━━━ EXTRACT TO READ
With the nation’s health fraying and health and care services under extreme strain, we set out the major challenges and four priorities for the new government.
Unfair differences in health between more and less deprived areas in England are vast and growing. Meanwhile health and care services are under extraordinary strain and more people are struggling to get the care they need. These issues are not new, although the pandemic has stretched services that were already struggling to cope.
The cost-of-living crisis will put even more pressure on people and public services over winter and – without major policy intervention – risks turning into a health crisis. The new government must take immediate and widespread action to protect people’s health and put health and care services on a more sustainable footing.
In this short briefing we outline four key priorities for the new government:
- Address workforce shortages: Staff gaps stand at around 132,000 in NHS trusts and 165,000 in adult social care. There is an urgent need for a long-term workforce strategy for the NHS and social care, backed by sustained government investment.
- Tackle unmet need: The hospital waiting list in England is already at a record high and could grow to between 7 and 11 million by next year. People are also finding it harder to access their GP and there are backlogs for community services. Growing staff numbers would improve access. But wider policy changes, as well as increased funding, are also required.
━━━━━━
━━━ INFORMATION GIVEN
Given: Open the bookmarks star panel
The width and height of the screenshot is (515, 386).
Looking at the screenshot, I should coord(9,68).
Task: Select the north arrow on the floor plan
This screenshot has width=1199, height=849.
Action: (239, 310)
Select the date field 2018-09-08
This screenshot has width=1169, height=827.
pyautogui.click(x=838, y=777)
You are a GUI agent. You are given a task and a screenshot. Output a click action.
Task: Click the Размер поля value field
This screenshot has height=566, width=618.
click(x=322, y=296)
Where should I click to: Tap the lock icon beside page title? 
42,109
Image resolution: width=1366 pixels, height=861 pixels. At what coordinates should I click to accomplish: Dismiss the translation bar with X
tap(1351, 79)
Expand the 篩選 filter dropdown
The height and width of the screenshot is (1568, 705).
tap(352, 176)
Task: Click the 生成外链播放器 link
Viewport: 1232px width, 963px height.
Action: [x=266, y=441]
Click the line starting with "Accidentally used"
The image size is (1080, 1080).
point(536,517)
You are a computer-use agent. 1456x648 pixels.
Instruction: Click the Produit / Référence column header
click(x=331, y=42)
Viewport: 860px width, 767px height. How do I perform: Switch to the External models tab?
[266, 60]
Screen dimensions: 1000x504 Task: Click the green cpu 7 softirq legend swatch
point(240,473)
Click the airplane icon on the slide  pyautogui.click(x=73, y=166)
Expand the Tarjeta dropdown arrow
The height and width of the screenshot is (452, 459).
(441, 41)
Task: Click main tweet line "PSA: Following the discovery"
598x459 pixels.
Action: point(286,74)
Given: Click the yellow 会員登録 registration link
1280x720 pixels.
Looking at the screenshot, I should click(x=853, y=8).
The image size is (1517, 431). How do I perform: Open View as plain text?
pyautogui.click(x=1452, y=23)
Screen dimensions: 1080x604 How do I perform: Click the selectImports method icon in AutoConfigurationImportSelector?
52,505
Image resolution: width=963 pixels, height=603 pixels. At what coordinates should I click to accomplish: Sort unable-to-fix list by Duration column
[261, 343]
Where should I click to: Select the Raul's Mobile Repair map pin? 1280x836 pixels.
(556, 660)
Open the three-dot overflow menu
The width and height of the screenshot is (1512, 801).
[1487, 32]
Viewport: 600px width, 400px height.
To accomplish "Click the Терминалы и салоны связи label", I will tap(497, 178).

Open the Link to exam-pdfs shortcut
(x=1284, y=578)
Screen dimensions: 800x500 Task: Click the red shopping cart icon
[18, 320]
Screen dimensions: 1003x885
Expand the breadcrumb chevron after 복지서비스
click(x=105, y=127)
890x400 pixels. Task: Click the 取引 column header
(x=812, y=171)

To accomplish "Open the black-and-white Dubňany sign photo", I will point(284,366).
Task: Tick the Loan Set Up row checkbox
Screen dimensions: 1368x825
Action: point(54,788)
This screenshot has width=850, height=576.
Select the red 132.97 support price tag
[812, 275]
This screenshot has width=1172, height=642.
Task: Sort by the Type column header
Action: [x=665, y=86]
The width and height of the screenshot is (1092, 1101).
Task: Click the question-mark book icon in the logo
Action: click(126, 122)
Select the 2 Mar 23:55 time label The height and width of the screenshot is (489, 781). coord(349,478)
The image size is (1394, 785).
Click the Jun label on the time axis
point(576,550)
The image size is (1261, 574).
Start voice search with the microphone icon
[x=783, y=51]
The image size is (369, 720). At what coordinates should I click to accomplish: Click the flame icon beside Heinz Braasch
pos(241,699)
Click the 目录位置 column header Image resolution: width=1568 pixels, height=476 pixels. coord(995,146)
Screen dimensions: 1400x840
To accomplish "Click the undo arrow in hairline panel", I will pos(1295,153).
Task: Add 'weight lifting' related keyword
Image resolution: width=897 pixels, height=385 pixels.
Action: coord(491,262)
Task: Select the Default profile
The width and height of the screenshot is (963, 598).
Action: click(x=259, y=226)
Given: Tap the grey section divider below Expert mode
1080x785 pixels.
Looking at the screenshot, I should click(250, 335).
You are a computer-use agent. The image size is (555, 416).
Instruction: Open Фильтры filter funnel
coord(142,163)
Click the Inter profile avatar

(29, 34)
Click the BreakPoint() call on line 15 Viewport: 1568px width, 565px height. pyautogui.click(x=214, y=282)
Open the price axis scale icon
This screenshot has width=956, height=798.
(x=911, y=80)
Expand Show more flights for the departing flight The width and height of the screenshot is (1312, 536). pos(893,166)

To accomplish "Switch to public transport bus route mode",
━━━━━━
■ **BRIEF A**
What size does the health briefing say the staff gap in adult social care has reached?
■ **BRIEF B**
Render this sentence from the health briefing in Spanish: "Unfair differences in health between more and less deprived areas in England are vast and growing."
The listing has no connection to the health briefing.

■ **SOLUTION A**
Around 165,000.

■ **SOLUTION B**
Las diferencias injustas en salud entre las zonas más y menos desfavorecidas de Inglaterra son enormes y van en aumento.